### TASK REQUIREMENTS
Among the entries that follow, find the lines holding "will" and say how many there are, with no other words.

(Stored entries)
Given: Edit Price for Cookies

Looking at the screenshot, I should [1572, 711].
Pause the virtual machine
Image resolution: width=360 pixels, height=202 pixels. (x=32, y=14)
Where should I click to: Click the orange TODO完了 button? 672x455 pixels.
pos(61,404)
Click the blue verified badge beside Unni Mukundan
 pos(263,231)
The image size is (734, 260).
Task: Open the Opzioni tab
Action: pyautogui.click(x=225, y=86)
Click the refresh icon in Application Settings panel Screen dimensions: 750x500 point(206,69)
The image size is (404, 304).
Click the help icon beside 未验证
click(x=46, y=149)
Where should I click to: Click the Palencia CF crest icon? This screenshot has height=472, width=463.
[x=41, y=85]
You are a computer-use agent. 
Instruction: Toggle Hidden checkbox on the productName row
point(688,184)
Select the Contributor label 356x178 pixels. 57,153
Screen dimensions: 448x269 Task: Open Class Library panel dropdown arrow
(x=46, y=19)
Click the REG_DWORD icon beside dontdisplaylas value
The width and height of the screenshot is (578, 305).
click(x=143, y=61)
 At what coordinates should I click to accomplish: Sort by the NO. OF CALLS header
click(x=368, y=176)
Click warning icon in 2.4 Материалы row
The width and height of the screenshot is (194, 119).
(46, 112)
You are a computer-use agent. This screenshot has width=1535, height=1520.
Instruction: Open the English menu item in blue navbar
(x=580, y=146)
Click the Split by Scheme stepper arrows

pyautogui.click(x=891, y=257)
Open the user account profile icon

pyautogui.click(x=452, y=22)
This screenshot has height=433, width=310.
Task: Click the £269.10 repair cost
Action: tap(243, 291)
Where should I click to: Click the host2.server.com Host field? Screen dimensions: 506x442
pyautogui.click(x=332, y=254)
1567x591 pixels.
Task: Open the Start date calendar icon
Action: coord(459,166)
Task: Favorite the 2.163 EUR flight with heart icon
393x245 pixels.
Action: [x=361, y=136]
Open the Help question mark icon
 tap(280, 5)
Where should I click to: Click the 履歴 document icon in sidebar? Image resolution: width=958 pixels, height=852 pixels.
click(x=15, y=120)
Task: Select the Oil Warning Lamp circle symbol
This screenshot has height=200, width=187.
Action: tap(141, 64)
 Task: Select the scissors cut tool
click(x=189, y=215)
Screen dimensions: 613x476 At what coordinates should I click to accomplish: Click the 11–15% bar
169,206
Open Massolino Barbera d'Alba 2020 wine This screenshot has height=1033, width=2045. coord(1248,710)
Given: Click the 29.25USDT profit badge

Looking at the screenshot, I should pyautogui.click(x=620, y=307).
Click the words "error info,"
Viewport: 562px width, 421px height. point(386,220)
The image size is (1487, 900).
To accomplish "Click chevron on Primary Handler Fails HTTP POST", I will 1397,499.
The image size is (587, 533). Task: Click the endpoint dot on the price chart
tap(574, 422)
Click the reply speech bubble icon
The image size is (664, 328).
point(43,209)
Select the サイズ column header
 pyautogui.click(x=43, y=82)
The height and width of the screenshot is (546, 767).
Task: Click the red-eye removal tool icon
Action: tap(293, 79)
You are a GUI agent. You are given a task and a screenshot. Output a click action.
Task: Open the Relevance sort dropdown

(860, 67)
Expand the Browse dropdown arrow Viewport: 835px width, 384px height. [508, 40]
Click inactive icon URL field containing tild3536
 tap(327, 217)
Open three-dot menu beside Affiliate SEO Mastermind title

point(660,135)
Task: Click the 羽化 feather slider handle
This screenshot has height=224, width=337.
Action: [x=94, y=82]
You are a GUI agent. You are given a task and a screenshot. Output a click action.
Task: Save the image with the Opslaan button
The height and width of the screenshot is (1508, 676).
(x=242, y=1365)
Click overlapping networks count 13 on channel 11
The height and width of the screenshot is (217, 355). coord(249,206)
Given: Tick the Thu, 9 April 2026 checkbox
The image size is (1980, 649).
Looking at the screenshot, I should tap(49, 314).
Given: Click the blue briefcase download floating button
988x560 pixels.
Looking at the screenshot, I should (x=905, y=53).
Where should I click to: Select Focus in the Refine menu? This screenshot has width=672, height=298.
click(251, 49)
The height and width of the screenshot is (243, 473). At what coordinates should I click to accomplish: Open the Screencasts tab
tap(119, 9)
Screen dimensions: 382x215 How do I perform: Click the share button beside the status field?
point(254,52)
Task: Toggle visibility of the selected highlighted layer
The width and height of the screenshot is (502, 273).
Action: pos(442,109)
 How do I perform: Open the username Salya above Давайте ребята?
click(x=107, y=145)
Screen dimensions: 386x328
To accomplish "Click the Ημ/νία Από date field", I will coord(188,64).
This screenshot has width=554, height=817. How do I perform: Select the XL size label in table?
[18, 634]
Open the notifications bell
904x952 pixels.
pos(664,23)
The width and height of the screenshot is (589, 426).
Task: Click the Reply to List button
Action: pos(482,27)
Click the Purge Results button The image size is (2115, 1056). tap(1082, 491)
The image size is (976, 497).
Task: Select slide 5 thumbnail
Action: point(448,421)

### WORKED SOLUTION
2